1. In Wal-mart, Jack noticed the HUGE bags of cereal and acted like he'd seen a person with three heads. I don't think he remembers we used to buy those regularly.
2. People do NOT know how to drive nice here. Merging is a joke, and I learned on my first trip down to Provo that only going five miles over the speed limit gets you dirty looks from everyone who passes you.
3. Despite hot-headed drivers, pedestrians still have the right of way in America, which catches me off guard every time. I always felt like the rule in Bangkok was "cars have the right of way on the roads, and motorcycles have the right of way on the sidewalks".
4. People in America really are big. Not just tall... BIG.
5. Maybe this is caused by #4, but serving sizes here are gigantic! The only thing you'd get a bigger serving of in Thailand is rice.
6. I love driving my own car (or, as of yesterday, my own minivan) and having a place to put our things that I used to have to lug around town with me in my bag. It's very convenient. I don't love carseats. Getting the kids in and out of those things every time you get in... ugh.
7. There are SO many churches here. I wish I could get a picture where you could count the steeples in a given area to post for our Bangkok friends. Unbelieveable.
8. We LOVE the milk here. Jack thought he hated milk for 2 years, when really he loves it!
9. Overall, Utah is a fairly flat place as far as buildings go. There really aren't a lot of TALL buildings, besides maybe a few in downtown Salt Lake.
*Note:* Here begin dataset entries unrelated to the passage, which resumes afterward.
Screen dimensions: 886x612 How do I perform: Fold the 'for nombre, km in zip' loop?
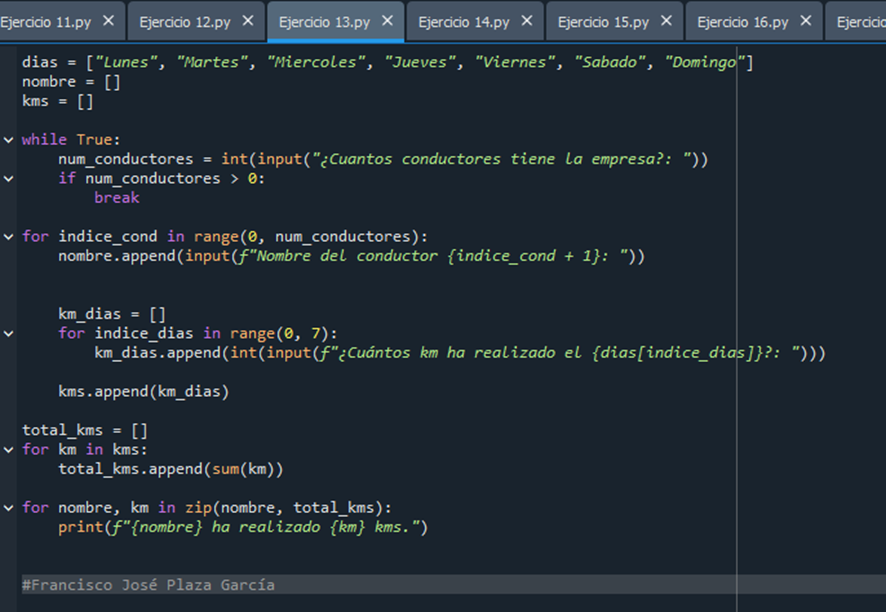pyautogui.click(x=9, y=508)
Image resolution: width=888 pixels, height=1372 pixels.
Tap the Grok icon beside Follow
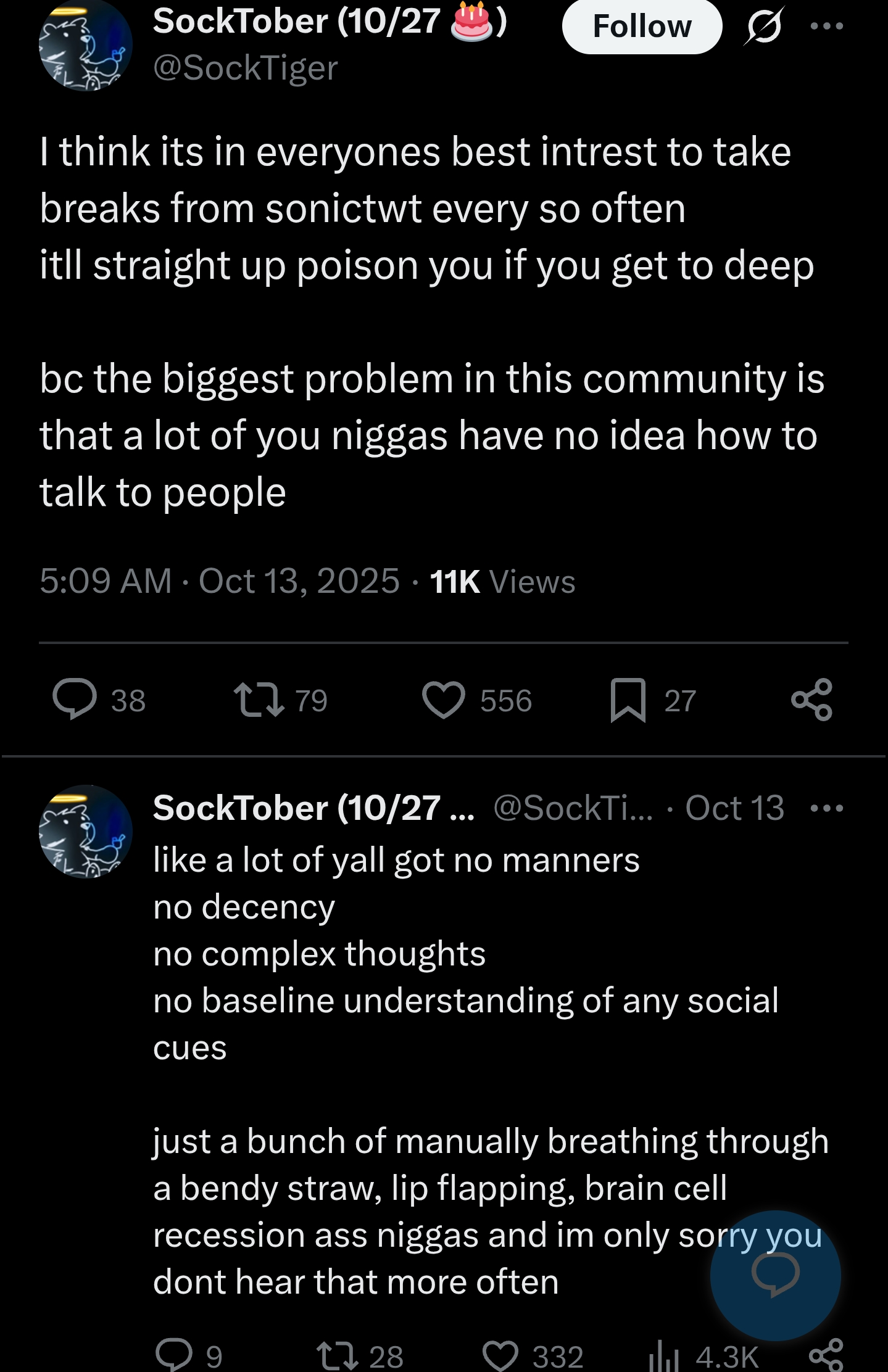764,26

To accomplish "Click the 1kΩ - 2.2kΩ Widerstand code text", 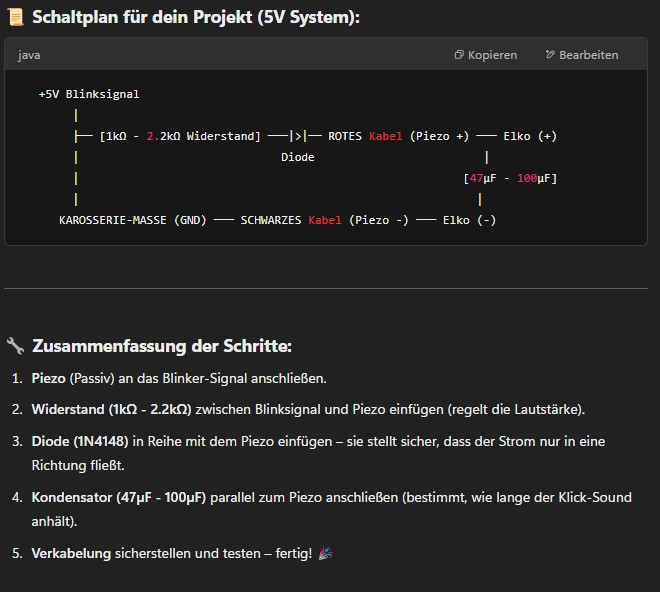I will (x=180, y=136).
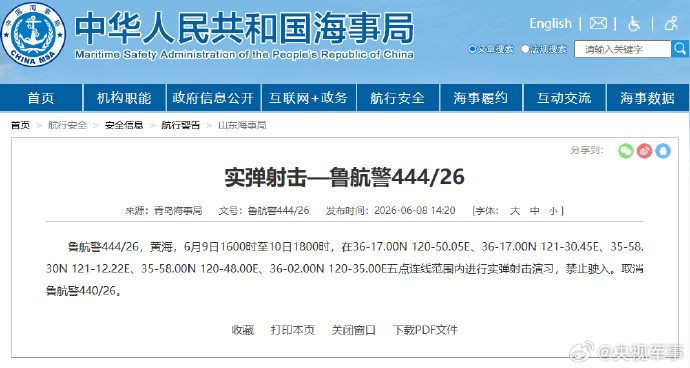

10. In opposition to #9, Utah is not flat at all. I am continually stunned by how gorgeous these mountains are that surround and protect us. I have never lived in a place without mountains before Bangkok, and although Thailand is a gorgous land with beautiful greenery, exotic flowers, and can't-be-beat palm trees, there is really something amazing about Utah's mountains. I wish I could capture their beauty on camera (and I'll try in a post I'm trying to put together for everyone in Bangkok), but nothing will really do them justice. They really are stunning, and it makes me smile to see Jack start appreciating it as I do.
11. People keep to themselves here. People regularly talked to my children and touched their blonde hair without hesitation. If someone did that here, it would seem very strange. My kids are enjoying NOT gettng the attention from strangers, so that's great, but it makes me sad that our culture is so guarded. I miss all those Thai smiles.
Last big change... it's cold. We're adjusting, the kids better than Jeff and me, but we're getting there. I'll be happier when we receive our storage which contains an actual winter coat (at least I hope I'm remembering what's in there correctly!), not just a jacket. After shoveling and shoveling snow in an attempt to get into our driveway the other day, I haven't felt like this has been a very "warm" welcome, but it certainly has been good to be back!